Albert Lea received 6.8 inches of wet, heavy snow overnight, burying roadways, sidewalks, driveways that were clear Thursday night. The storm was in contrast to recent snowfalls that brought dry snow.

Many area school districts canceled classes today as area residents dug themselves out. The region had been in a blizzard warning.

Albert Lea closed today and announced the Fun Nights slated for the elementary schools will be rescheduled.

Other schools canceling are Blooming Prairie, Glenville-Emmons, Hollandale Christian, Janesville-Waldorf-Pemberto, New Richland-Hartland-Ellendale-Geneva, Rochester, St. Theodore Catholic and United South Central.

Alden-Conger, Blue Earth, Mankato, Owatonna, St. Clair planned to begin two hours late. United Preschool had no morning session.

Riverland Community College was set to open at 11 a.m. today.

Other snowfall totals in the region were Owatonna with 4.8 inches, Austin 7.3, Rochester 8, Faribault 8, Mankato 7, Lake City 6, Dodge Center 6, Kasson 8.3, Pine Island 5, Stewartville 6.9, Grand Meadow 10, Spring Valley 6, Le Roy 7, Winona 5.3, Hastings 5.8, Red Wing 7.

In Iowa, Mason City reported 7.1, Manly 7.5, St. Ansgar 7.4 and Charles City 4.6.

The blizzard warning indicated high winds, though the bluster never reached blizzard conditions.
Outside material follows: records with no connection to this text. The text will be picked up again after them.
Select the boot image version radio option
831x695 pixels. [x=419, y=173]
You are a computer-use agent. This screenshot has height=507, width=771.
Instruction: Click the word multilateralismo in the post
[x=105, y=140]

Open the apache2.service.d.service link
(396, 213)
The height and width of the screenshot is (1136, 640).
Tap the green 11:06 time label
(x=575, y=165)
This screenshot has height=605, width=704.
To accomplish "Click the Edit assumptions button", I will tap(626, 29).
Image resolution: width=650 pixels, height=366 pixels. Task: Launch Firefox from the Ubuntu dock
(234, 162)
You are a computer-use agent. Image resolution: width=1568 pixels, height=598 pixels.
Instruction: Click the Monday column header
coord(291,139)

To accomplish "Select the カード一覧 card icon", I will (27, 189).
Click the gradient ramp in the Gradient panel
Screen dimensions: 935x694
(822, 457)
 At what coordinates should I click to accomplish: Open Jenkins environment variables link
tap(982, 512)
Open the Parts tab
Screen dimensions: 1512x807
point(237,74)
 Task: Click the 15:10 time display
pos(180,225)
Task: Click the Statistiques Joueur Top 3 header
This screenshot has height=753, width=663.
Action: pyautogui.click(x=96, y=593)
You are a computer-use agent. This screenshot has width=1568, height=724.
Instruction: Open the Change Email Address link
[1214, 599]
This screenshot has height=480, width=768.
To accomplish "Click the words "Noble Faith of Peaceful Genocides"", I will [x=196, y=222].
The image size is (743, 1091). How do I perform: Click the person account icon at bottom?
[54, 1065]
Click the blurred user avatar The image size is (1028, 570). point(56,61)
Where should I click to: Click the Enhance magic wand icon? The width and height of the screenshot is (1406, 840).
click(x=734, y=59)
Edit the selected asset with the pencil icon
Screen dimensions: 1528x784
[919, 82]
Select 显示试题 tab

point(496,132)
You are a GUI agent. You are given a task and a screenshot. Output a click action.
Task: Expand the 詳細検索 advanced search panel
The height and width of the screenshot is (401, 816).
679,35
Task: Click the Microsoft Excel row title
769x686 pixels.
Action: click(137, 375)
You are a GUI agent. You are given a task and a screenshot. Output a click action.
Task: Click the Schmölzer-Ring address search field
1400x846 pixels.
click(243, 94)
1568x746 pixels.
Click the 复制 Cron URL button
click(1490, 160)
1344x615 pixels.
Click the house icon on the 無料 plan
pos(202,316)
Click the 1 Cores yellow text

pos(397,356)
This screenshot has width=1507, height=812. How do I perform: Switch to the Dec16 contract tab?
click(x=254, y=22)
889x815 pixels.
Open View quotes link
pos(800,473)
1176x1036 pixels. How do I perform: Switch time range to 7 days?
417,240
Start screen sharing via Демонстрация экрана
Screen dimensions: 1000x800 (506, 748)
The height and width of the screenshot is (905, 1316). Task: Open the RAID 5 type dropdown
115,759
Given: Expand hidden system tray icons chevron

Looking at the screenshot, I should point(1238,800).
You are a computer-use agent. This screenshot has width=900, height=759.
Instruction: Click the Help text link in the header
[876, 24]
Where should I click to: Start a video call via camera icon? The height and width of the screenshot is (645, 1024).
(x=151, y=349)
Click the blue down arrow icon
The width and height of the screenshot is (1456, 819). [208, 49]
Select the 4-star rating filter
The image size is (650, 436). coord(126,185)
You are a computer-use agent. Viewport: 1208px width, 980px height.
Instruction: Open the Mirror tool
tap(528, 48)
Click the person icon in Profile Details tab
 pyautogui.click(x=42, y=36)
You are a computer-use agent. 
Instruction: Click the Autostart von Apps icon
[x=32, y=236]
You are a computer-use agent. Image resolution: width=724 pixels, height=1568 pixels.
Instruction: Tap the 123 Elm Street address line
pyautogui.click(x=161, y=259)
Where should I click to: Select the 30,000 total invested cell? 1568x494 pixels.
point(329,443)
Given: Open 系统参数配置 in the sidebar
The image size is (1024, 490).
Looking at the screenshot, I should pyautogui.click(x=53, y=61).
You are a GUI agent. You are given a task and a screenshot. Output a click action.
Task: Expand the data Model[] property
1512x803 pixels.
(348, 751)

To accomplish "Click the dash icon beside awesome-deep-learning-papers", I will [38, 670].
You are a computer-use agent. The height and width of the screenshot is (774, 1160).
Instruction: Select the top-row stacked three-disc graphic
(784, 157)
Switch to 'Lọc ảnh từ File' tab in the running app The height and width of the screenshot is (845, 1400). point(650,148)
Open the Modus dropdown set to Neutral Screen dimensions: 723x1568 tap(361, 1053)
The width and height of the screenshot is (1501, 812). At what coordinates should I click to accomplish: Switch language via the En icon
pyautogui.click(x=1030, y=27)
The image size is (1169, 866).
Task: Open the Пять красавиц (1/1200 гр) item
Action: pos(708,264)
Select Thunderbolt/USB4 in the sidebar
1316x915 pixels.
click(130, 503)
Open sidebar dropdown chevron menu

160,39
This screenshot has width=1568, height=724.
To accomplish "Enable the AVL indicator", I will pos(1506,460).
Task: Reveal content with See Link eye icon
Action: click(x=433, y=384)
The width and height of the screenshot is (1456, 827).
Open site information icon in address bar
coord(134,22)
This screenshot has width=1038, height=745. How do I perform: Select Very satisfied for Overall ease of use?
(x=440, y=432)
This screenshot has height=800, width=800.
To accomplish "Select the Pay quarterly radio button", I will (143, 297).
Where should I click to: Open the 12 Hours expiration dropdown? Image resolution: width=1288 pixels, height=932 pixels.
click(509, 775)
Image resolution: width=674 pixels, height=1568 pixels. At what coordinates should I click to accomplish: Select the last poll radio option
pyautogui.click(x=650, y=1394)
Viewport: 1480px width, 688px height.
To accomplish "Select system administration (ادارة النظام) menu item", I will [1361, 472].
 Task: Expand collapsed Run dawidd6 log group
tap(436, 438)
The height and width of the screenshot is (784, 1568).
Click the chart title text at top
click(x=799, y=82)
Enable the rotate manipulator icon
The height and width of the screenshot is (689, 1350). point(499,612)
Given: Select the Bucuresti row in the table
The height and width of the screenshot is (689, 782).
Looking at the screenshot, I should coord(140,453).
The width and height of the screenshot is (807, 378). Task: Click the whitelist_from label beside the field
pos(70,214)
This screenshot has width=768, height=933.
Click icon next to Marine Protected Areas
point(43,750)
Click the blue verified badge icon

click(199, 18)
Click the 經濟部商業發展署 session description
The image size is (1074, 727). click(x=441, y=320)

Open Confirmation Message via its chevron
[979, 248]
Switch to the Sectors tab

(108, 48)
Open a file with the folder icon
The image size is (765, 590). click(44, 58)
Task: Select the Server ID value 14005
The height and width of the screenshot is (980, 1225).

The northwest wind topped out at 22 mph with 35 mph gusts around 10 p.m. Thursday.

In Minneapolis, snow started falling around midday and continued during the evening rush hour. The metro area could see up to a foot of snow by the time the storm passes Friday morning, National Weather Service meteorologist Shawn DeVinny said.

“It’s going to be snowing most of the night and not winding down till early tomorrow morning,” DeVinny said Thursday night.

In Mankato, 5 inches of snow had fallen before 6 p.m. A trained spotter measured 5.5 inches of snow in Waconia, and more than 4 inches of snow had fallen in Monticello.

Schools in southern Minnesota closed Thursday, including Rochester, Winona and Faribault as heavy snow and strong winds moved into the region. Minneapolis Public Schools canceled all after-school and evening activities and meetings because of the weather. Minnesota State, Mankato canceled evening classes.

Alicia Halverson, 23, a graduate student at Minnesota State, was doing research at the school library Thursday evening. She lamented that the library was closing early due to the storm.

“It’s horrible. The library and stuff is closing, resources that you need,” Halverson said. She said she is not an outdoor winter enthusiast.

“I do nothing. I just try to stay in and get stuff done that is inside,” said Halverson, who is from the St. Cloud area. She said the continued cold, snowy weather “makes me want to wear sweatpants every day, stay inside.”

Minneapolis, St. Paul and many surrounding suburbs declared snow emergencies. No travel was advised in southeastern Minnesota because of blowing snow. Western Minnesota also was seeing whiteout conditions, meteorologist DeVinny said.

After a brief outbreak of mild weather, Minnesota will go back into the deep freeze once the storm passes. The weather service forecasts lows of 5 below zero to 5 above Friday night, with weekend highs ranging from 5 to 15 above.

— The Associated Press contributed to this report.